■ WORK INSTRUCTION
Go through each line of the records below and count those with the word "editor". Give only the count.

■ EXTRACTED INFORMATION
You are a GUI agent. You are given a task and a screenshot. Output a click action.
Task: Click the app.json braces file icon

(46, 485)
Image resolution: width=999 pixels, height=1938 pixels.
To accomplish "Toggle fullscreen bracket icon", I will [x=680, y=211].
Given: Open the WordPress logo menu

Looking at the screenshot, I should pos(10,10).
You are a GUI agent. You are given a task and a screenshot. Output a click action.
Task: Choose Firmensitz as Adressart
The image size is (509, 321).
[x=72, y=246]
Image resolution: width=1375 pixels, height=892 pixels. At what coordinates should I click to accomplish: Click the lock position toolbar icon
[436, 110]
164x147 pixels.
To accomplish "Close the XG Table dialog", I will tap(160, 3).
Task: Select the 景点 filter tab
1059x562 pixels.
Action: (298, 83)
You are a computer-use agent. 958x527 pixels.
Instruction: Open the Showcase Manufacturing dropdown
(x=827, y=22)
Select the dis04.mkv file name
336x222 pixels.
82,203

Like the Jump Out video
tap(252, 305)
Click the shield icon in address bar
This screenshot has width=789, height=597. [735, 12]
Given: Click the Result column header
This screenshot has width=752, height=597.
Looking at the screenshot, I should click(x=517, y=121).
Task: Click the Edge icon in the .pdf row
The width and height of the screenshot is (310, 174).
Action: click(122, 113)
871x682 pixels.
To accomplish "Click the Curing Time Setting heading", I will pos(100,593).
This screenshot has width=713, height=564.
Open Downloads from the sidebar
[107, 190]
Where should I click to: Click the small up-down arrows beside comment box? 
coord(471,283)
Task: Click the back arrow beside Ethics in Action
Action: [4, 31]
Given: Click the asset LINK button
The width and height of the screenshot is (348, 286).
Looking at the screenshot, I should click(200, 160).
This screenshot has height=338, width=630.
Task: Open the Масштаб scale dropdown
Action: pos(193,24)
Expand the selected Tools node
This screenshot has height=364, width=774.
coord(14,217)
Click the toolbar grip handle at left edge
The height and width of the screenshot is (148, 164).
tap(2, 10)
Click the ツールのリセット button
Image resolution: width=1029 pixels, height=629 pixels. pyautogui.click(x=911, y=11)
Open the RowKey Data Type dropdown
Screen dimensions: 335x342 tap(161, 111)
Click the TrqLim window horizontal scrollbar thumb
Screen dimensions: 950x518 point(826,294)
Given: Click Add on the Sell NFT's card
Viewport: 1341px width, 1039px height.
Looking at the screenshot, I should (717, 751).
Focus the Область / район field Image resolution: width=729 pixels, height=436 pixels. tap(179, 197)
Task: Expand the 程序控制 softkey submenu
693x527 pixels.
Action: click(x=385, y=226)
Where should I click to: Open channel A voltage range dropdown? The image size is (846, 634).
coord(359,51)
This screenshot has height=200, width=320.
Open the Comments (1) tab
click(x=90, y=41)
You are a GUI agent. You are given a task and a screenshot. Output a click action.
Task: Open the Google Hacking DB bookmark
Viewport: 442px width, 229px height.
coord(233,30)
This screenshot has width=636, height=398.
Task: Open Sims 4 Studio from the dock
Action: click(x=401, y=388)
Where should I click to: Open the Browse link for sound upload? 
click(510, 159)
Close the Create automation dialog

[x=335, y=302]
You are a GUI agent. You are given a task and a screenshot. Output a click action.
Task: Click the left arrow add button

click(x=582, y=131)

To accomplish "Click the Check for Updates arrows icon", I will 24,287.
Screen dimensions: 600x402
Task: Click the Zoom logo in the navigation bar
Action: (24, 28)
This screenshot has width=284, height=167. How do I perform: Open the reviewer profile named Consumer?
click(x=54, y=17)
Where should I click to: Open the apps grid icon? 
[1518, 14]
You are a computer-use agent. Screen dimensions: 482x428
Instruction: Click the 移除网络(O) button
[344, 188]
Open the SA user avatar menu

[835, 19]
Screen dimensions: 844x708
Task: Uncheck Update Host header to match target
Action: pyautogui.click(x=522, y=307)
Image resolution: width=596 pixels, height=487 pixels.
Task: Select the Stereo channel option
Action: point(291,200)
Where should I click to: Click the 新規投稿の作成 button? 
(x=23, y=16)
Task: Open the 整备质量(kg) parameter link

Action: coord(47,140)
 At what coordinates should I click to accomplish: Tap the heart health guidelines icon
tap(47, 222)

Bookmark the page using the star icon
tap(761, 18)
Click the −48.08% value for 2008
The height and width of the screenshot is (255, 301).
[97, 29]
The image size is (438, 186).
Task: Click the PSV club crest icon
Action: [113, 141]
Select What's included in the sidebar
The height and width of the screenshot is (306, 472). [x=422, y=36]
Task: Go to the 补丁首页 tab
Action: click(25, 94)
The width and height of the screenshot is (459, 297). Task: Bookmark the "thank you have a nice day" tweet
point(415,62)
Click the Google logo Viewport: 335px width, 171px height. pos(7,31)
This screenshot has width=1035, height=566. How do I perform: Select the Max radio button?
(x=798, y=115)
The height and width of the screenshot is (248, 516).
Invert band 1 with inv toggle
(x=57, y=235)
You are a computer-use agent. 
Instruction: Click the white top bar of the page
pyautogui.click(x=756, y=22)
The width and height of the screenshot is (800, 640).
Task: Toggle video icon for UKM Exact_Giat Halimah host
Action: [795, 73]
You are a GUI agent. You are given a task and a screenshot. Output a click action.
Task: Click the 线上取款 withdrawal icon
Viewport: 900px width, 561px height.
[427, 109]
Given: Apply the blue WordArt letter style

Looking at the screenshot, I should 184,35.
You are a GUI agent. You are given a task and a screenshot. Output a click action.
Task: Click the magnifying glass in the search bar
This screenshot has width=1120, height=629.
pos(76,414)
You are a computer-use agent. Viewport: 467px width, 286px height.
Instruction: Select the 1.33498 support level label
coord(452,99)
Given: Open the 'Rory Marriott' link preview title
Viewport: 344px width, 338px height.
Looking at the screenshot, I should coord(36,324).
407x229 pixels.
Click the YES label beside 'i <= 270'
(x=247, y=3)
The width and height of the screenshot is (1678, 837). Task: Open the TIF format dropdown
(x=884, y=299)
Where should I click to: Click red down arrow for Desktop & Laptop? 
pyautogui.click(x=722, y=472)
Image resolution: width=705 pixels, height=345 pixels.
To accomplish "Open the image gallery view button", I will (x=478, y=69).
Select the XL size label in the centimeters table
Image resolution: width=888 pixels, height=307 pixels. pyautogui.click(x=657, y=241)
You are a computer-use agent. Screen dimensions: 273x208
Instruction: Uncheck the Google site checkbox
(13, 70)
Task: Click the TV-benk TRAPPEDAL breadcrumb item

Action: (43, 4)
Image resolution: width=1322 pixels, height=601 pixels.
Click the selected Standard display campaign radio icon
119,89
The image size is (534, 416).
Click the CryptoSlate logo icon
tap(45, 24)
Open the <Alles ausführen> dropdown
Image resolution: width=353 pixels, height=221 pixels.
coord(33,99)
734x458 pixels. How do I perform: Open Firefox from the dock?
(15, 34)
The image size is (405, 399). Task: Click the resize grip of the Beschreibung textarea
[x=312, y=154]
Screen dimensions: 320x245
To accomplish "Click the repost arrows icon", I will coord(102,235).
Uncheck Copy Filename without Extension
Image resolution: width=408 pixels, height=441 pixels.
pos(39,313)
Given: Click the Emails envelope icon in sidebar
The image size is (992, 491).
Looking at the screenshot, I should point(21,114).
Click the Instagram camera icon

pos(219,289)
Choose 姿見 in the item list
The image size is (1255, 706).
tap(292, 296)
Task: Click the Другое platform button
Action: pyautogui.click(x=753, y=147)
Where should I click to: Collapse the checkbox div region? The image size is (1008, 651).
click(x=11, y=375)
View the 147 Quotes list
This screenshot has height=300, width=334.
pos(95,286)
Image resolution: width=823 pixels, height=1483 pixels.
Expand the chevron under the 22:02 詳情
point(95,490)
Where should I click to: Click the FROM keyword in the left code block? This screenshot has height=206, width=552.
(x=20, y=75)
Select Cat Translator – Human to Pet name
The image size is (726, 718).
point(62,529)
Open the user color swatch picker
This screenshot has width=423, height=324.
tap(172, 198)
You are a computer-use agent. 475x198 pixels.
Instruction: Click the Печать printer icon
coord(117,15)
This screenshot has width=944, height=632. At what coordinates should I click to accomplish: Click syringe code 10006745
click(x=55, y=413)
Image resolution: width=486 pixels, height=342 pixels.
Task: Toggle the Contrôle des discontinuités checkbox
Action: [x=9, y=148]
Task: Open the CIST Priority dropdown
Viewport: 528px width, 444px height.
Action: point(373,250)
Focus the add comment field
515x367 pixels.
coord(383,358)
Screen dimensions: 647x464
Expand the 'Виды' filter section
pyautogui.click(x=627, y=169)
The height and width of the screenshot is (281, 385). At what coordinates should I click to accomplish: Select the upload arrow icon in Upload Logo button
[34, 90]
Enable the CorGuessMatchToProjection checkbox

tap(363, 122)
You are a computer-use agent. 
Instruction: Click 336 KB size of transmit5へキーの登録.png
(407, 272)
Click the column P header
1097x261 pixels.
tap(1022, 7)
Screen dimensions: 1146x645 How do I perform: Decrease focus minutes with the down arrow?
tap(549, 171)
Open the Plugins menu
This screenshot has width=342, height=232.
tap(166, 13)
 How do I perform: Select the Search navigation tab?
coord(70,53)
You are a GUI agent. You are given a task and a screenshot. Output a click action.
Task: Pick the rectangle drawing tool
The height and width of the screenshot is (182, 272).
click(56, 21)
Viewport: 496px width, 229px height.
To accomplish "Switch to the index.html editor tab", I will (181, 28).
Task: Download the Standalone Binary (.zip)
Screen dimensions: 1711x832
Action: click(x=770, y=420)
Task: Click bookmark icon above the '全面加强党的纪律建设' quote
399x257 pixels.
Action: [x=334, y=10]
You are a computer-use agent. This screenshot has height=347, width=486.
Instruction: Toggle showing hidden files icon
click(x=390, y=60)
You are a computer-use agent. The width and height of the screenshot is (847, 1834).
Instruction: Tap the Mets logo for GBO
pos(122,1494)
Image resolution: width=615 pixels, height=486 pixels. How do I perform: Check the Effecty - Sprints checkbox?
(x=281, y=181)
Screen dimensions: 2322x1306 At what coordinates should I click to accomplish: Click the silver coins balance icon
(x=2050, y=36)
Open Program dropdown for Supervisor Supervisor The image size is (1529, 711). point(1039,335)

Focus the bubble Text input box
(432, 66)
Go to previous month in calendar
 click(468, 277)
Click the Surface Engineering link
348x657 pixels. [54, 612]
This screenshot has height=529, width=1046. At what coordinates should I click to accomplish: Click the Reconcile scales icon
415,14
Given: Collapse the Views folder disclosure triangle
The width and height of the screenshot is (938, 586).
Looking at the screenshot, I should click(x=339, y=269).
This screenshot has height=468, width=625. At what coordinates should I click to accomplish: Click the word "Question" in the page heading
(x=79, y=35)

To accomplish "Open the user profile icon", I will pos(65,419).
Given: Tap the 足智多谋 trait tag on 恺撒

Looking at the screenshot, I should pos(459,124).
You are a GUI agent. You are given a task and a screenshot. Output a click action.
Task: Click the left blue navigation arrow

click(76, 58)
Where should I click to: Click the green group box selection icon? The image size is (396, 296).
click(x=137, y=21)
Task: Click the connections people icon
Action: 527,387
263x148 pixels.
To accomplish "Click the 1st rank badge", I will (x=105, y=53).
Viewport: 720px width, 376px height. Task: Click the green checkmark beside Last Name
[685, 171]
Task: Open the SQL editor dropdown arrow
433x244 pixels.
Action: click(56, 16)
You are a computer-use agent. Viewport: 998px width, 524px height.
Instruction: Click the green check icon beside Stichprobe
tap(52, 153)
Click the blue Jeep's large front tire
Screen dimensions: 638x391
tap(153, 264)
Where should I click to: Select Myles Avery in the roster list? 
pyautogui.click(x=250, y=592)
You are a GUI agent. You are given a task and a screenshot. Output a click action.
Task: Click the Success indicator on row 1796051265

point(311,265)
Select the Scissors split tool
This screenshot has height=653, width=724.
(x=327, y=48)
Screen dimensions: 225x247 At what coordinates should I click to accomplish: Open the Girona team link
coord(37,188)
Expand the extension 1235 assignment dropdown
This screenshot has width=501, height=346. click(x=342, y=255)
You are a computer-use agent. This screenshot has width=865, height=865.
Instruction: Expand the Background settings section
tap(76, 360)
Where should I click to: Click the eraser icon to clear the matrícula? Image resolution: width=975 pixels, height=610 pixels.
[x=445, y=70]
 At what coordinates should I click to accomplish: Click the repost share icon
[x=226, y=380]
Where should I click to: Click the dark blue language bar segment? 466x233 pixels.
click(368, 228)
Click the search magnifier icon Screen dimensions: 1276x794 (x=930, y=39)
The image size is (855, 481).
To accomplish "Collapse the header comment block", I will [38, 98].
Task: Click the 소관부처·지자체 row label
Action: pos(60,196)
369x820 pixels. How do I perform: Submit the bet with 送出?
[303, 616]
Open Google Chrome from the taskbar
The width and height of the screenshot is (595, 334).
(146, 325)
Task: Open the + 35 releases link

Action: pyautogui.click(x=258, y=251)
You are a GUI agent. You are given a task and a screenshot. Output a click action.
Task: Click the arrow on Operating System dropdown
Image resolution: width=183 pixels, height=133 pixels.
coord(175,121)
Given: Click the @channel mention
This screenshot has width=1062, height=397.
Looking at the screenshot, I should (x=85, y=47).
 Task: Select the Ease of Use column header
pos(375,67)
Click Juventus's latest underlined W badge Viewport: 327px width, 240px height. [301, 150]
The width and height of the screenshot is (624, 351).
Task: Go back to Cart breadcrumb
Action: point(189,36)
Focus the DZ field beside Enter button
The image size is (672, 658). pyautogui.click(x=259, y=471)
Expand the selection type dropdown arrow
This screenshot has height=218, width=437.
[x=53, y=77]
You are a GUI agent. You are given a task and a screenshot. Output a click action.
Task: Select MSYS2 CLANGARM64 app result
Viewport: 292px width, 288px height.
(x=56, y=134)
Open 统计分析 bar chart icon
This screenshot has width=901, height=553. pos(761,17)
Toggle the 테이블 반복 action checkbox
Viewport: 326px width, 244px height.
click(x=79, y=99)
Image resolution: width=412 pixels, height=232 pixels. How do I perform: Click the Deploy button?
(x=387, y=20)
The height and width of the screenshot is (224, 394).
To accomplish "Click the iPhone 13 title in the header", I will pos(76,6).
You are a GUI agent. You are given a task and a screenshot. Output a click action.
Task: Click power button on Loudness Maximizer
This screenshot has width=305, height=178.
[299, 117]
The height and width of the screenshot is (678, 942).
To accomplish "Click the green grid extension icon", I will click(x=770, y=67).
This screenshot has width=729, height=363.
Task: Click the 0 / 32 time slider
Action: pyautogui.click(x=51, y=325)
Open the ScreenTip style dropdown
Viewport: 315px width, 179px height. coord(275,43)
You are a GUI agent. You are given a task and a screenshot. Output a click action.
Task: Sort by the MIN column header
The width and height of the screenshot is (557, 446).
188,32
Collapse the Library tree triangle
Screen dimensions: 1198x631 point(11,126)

■ WRITTEN REPLY
2